EXERCISE DIRECTIONS — Repeat the lines below exactly as written, please, from the line with "Enable autocorrection" to the line with "Click the Description", both lines included, and no others.

DATA RECORDS section start

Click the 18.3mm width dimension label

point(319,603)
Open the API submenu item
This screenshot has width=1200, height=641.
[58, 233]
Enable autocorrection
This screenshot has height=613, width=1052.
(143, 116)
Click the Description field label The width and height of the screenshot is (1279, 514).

DATA RECORDS section end
DATA RECORDS section start

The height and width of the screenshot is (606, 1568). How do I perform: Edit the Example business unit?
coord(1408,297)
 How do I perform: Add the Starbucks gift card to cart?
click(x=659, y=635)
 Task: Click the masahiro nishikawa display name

DATA RECORDS section end
DATA RECORDS section start

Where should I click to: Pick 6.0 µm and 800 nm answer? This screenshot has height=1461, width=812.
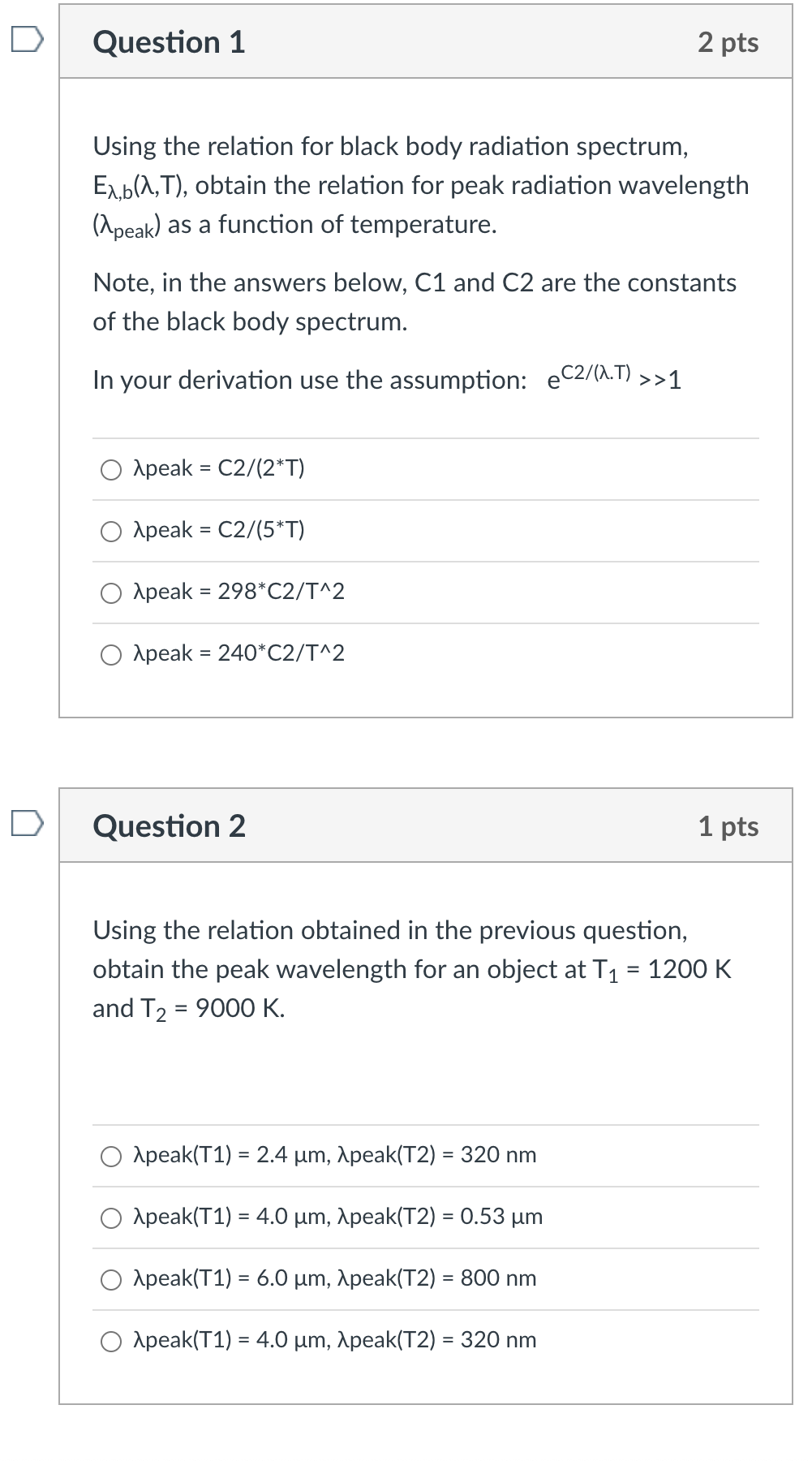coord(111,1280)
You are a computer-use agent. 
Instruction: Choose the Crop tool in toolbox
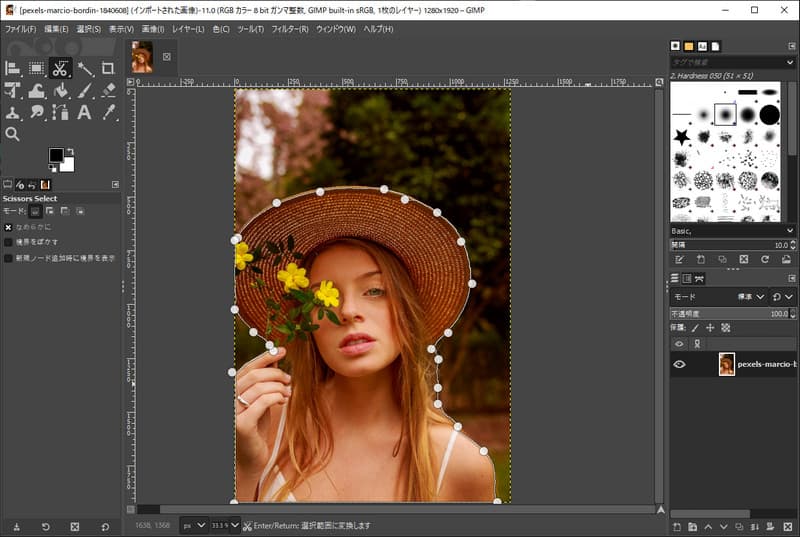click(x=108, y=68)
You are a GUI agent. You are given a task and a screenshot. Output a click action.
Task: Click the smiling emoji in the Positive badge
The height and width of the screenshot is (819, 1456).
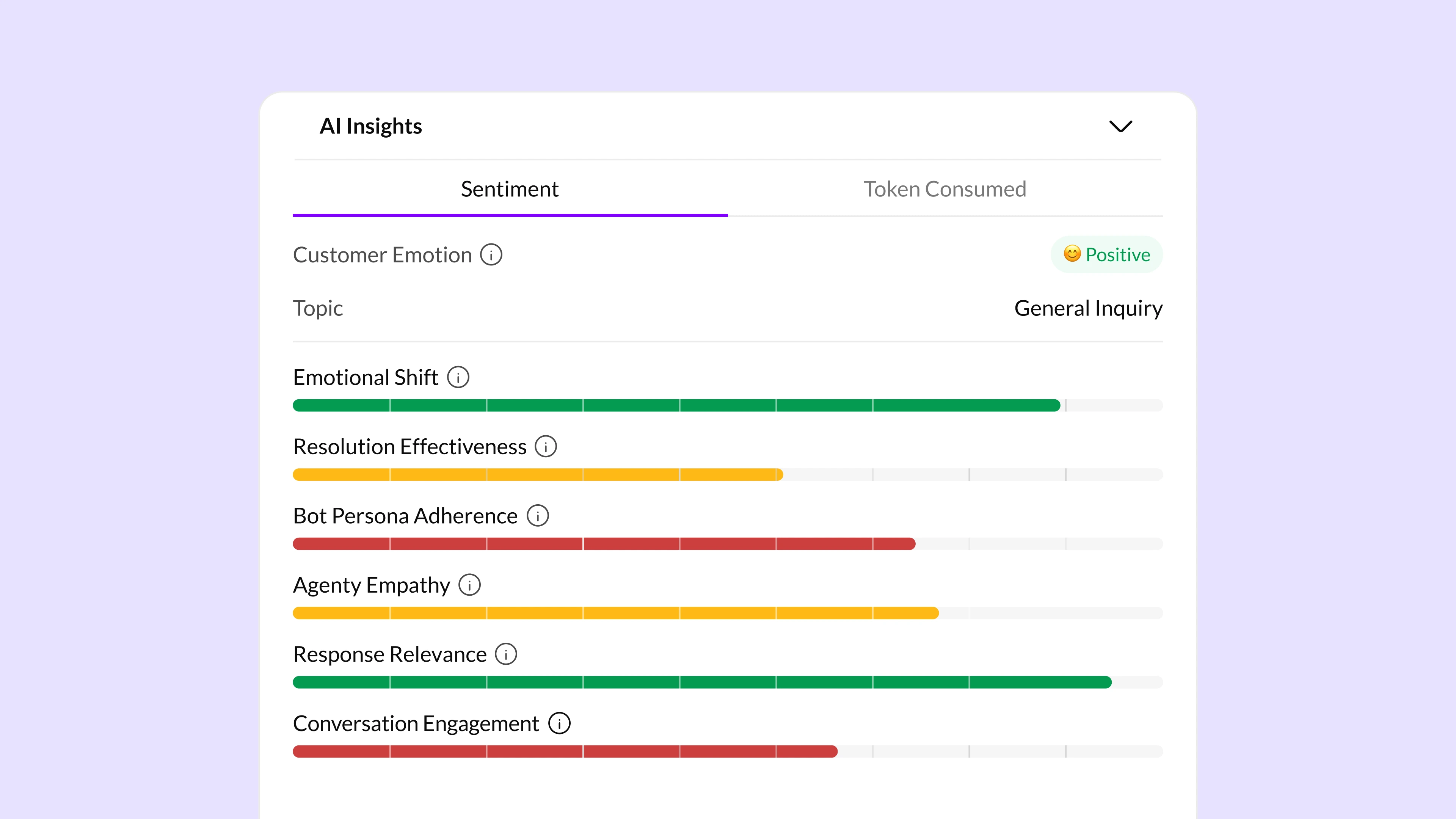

DATA RECORDS section end

TASK SOLUTION —
Enable autocorrection
This screenshot has height=613, width=1052.
(143, 116)
Click the Description field label The width and height of the screenshot is (1279, 514).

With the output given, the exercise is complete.